Sakinleştim. Bazen kendinizi içerisinde kendisini gizleyen köpek çişleri ve hiç bu telaşa girmeden duruşunu koruyan çeşitli dışkılar barındıran, dört adım attığınızda iki farklı ayakkabı ya da terlik teki ile karşılaşabileceğiniz; aslında işlek bir mahalle arasında karşısında marketler ya da haneler de bulunsa kendi haline bırakılmış ve imar bekleyen o arsanın tam ortasında hissedersiniz. Bu arsayı çevreleyen kaldırımdan –tam yanınızdan- hepsinin kafasında ayrı dertleri olan onlarca insan geçse dahi yalnızsınızdır zira tek başınalık ve yalnızlık farklı şeyler. Tek başınaysanız, somut olarak yanınızda kimse yoktur. Yalnızsanız… Yalnızsanız yanınızda bulunan kimselerin bir önemi yoktur.

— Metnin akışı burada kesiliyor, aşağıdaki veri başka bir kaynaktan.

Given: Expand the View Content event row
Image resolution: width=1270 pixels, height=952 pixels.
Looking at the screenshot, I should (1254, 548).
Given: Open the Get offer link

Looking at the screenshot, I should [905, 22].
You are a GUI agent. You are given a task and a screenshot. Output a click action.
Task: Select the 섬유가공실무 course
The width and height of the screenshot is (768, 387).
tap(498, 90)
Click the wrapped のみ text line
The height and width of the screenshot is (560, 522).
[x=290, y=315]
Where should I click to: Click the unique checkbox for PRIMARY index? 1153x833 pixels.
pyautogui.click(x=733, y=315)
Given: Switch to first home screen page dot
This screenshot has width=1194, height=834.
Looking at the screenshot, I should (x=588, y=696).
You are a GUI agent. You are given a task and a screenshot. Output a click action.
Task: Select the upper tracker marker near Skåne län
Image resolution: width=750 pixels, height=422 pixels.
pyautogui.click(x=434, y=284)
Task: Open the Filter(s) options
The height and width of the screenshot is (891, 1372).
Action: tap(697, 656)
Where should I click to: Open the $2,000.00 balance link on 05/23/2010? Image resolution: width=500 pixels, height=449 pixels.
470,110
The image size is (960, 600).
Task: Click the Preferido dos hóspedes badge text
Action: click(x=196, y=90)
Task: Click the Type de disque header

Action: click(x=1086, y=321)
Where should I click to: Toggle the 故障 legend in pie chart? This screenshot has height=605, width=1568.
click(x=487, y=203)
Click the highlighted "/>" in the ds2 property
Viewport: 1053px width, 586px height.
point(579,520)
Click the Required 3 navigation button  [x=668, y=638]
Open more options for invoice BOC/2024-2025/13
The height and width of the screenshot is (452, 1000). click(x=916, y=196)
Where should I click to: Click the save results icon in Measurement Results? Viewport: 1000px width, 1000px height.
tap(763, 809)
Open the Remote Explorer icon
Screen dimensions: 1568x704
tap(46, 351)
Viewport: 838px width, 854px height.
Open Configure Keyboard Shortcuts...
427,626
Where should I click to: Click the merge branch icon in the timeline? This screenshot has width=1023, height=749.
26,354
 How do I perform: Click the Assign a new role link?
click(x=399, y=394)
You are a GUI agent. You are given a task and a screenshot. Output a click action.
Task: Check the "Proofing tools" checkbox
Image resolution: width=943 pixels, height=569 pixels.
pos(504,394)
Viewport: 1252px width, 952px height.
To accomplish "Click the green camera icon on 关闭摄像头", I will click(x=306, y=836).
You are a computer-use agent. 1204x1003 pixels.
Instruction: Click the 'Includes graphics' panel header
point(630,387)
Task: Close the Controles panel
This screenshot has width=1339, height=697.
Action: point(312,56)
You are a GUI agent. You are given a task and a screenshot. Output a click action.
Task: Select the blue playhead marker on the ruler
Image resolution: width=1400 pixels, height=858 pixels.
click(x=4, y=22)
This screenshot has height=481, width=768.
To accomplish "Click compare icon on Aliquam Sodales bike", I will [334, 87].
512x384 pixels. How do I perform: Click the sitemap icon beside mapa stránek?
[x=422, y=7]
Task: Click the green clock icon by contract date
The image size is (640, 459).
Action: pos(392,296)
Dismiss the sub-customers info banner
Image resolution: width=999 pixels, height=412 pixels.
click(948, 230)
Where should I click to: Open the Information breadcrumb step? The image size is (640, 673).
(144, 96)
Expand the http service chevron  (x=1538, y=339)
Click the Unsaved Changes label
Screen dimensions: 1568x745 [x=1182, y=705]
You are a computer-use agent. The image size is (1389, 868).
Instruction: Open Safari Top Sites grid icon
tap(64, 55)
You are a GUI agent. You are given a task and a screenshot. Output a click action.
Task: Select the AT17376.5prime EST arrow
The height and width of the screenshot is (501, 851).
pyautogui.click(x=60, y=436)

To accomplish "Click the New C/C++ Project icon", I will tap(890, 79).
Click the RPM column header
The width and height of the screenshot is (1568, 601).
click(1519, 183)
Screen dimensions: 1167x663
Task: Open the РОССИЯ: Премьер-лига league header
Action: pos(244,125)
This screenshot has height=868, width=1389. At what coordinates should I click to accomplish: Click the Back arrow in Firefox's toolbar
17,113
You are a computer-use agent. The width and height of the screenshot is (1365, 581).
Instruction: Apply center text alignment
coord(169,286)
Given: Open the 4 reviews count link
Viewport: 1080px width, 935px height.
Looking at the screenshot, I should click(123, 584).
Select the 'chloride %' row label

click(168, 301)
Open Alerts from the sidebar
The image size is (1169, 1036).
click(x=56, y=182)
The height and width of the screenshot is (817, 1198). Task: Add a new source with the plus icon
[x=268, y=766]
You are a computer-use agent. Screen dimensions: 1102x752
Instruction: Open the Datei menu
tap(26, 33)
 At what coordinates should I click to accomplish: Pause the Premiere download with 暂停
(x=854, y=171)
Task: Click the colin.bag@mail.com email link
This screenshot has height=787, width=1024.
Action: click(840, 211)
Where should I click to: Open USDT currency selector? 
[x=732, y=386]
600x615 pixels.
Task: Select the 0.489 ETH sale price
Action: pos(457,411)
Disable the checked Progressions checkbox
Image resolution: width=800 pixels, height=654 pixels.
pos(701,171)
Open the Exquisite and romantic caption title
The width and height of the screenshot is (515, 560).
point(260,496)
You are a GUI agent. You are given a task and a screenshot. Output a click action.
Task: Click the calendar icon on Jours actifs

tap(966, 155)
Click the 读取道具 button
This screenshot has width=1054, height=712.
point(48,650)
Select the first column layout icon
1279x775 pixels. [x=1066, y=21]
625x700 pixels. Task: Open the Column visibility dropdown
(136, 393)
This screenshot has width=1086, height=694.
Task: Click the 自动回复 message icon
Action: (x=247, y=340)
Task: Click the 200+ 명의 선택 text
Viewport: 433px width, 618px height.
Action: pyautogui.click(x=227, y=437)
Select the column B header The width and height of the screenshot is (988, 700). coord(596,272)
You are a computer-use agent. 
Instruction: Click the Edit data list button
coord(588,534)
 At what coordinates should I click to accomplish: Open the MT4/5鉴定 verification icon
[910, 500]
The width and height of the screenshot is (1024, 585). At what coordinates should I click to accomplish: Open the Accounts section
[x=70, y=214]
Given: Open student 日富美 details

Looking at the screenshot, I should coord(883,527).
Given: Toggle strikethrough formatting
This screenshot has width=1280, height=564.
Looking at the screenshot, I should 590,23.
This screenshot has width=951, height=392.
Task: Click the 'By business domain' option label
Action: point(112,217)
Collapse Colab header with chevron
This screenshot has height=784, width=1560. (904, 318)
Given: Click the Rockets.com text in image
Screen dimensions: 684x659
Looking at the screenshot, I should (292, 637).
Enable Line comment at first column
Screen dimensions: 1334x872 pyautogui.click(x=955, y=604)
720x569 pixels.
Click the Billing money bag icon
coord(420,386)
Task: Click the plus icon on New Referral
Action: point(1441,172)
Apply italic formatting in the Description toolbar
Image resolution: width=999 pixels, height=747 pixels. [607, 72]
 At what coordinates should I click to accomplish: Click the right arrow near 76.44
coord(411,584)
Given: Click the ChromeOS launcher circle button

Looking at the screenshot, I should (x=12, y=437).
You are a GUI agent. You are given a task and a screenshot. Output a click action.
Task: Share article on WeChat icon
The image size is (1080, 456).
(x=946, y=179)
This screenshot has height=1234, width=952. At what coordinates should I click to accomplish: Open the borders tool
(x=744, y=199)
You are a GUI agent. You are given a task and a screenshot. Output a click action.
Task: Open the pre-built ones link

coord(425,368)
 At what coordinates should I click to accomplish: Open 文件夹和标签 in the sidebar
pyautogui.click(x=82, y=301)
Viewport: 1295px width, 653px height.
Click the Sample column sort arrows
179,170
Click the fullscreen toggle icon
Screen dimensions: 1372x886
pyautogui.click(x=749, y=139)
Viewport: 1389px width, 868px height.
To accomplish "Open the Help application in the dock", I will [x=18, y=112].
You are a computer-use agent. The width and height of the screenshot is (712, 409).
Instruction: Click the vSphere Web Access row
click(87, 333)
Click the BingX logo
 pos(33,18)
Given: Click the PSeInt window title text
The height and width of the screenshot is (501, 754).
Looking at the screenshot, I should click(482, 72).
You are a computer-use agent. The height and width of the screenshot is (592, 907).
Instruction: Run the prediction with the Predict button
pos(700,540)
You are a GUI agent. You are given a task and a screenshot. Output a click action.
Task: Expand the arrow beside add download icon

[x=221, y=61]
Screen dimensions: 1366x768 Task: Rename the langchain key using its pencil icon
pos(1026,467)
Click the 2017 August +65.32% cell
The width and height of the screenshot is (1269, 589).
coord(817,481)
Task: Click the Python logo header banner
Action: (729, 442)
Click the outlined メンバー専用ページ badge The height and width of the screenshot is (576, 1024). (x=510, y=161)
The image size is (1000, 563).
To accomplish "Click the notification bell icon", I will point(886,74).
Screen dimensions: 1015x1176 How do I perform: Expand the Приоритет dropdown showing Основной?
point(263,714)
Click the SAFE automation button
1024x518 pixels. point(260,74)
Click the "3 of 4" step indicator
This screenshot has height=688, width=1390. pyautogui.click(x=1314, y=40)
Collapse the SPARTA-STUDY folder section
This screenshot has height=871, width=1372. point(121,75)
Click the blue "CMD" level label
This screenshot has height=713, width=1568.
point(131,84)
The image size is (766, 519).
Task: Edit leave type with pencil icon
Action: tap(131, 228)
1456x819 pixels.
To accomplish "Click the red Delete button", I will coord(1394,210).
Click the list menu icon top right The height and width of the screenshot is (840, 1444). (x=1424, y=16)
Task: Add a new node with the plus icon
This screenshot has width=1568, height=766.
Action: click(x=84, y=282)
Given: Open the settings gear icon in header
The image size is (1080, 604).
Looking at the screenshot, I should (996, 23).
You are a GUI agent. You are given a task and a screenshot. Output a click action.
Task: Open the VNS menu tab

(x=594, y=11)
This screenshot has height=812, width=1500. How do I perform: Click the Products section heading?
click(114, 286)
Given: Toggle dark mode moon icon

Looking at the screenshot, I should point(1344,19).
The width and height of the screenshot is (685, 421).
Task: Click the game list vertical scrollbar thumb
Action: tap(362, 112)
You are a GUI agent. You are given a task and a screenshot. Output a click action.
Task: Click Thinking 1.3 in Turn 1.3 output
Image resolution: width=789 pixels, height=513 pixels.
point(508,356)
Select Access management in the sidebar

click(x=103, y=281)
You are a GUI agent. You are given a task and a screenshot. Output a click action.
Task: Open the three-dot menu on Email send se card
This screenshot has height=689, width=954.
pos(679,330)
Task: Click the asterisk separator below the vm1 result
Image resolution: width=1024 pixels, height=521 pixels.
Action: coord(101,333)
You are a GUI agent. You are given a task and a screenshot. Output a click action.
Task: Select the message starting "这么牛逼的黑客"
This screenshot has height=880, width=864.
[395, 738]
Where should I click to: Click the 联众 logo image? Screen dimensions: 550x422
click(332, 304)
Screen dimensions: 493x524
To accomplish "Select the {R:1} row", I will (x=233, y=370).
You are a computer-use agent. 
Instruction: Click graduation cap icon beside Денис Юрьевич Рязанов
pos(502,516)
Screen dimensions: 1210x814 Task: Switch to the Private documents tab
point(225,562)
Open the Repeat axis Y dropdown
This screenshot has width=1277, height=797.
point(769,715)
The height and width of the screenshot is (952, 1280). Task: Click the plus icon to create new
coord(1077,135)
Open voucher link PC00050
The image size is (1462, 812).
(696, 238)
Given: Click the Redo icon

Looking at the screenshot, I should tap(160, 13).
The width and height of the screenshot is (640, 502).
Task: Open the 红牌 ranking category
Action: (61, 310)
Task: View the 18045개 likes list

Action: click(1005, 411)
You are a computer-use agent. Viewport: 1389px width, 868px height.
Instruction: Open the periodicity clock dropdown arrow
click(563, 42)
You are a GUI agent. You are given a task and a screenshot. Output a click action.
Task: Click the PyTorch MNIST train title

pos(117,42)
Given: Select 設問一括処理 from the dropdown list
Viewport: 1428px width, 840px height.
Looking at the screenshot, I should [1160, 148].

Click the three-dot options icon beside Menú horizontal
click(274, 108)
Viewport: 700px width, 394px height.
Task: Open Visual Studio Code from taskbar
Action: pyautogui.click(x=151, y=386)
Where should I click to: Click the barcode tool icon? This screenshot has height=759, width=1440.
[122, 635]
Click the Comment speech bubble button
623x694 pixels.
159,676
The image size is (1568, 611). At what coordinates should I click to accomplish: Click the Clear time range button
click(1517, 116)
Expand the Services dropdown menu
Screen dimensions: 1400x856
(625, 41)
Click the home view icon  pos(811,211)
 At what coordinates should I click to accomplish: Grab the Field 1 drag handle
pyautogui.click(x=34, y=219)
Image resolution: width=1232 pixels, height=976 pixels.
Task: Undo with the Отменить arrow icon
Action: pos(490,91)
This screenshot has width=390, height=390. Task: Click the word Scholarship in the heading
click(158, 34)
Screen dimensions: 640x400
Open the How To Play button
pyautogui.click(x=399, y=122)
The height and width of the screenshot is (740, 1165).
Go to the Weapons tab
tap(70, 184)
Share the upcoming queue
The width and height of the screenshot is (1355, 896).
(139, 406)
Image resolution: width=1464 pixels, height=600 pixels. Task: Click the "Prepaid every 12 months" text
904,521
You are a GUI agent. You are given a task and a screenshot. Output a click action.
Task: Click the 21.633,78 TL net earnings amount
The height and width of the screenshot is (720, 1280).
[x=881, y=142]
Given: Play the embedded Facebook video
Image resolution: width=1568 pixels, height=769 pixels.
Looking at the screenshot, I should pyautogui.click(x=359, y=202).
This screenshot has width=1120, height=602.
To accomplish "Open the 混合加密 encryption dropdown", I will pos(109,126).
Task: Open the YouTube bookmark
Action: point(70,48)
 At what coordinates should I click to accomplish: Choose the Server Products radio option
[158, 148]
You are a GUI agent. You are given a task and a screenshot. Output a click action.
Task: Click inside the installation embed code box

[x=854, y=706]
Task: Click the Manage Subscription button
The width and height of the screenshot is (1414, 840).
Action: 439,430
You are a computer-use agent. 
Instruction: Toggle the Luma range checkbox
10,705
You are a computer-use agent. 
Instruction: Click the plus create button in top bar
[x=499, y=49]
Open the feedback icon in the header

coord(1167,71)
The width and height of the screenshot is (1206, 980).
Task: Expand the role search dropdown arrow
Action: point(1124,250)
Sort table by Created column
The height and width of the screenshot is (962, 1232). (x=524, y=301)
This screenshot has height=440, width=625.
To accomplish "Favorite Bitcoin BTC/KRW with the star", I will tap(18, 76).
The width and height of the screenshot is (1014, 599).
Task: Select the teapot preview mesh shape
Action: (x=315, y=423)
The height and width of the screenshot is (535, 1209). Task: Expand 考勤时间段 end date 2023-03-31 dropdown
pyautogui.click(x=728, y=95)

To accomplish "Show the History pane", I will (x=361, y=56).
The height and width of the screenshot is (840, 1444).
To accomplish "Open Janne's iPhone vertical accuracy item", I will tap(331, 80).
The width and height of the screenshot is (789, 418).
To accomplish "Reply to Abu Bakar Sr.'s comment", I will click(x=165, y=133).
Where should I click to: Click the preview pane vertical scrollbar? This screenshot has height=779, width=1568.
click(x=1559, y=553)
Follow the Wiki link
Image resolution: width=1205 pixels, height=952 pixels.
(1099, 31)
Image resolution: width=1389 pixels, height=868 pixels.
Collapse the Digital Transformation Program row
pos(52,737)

Evde gürültüler var. Bu sesler kafamın içerisinden mi geliyor, yanımdaki pencereden mi yoksa gerçekten evde birileri mi var diye çok sorguladım. Uyandığımda aklımdan birilerini aramak geçti. Pardon beyefendi, acaba kafamda mısınız? Hanımefendi? Hanımefendi misiniz? Siz mi konuşuyordunuz? Yok, bu farklı. Kararımı verdim. Sakinleşmemi sağlayan da bu oldu sanırım. Son kararım, evde gürültüler var. Tek başına olmamaya yeter sebep. Yalnızlık kısmını düşünmeyi ertelesem daha iyi.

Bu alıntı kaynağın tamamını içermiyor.